Competing Teams


Competition Overview

Reliable operation of electric power systems requires the real-time matching of instantaneous electricity generation and demand. Achieving a continuous match between supply and demand requires utilities, grid operators, and other stakeholders to use a variety of sophisticated optimization algorithms operating across a wide range of timescales. A number of emerging trends, including the integration of high penetrations of renewable electricity generation, changing electricity demand patterns, and the improving cost effectiveness of distributed energy resources (including storage), will substantially alter the operation and control of electric grids over the next several decades. This expected growth in system complexity will require the development of substantially improved software optimization and control tools to assist grid operators, and deliver the societal benefits of improved grid performance.
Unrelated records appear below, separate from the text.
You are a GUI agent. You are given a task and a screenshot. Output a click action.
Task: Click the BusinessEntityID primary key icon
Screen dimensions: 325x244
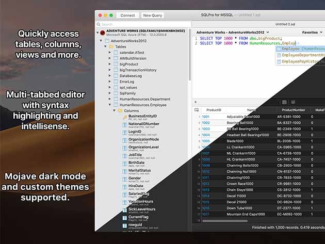124,118
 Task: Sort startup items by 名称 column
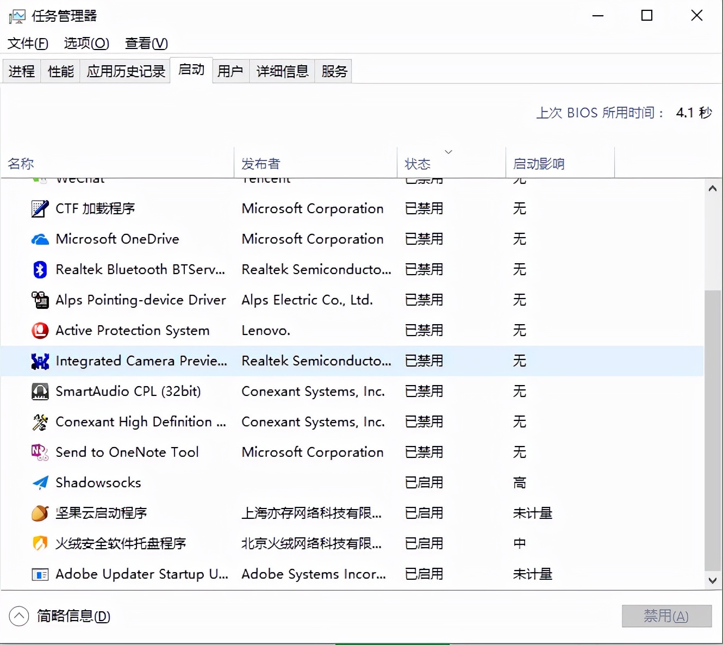pos(21,163)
Many new grid optimization methods have been proposed in the research community in recent years. In addition, many claims have been made regarding the possible practical benefits that these new algorithms might offer utilities and grid system operators. Today, it is extremely difficult to compare strengths and weaknesses of different proposed approaches. The vast majority of reports only test new algorithms on relatively small-scale models that often must be heavily modified to satisfy the modeling requirements for each algorithm. Computational experiments are also typically conducted on a wide range of computational systems (ranging from commodity laptops to large-scale clusters with many thousands of nodes). Variations in modeling assumptions further complicate the comparability of algorithm testing results (for example, what types of contingency constraints are included and/or how normal versus emergency ratings are considered). Even small changes in how specific constraints are modeled or which constraints are considered can have significant implications for algorithm performance and solution quality. A new paradigm for the testing and evaluation of emerging grid optimization algorithms is needed to accelerate the adoption of these transformational techniques by industry.

This competition seeks to lay the foundation for that change. In particular, ARPA-E hopes this competition will accelerate the comprehensive evaluation of new power system optimization and control approaches. In turn, this will accelerate the industrial use and widespread adoption of these new algorithms. Success in this competition will require competitors to demonstrate the applicability and strength of new algorithms across a wide range of system operating conditions.

Competition Timeline

The GO competition will consist of two main phases of competition (subject to the appropriation of funding) and a Beta Testing Phase, also known as Phase 0

The Beta Testing Phase / Phase 0 is now underway. In this phase, participants will solve a security constrained optimal power flow problem for relatively small networks. This gives participants a chance to become familiar with the competition process and allows the competition organizers to identify and fix any issues that might arise with the competition platform. There are no prizes for this phase and participation carries no obligation for the future, including team membership. The formal competition will begin with Phase I (subject to appropriation of funding), which will use larger, more complex datasets created within the ARPA-E GRID DATA program.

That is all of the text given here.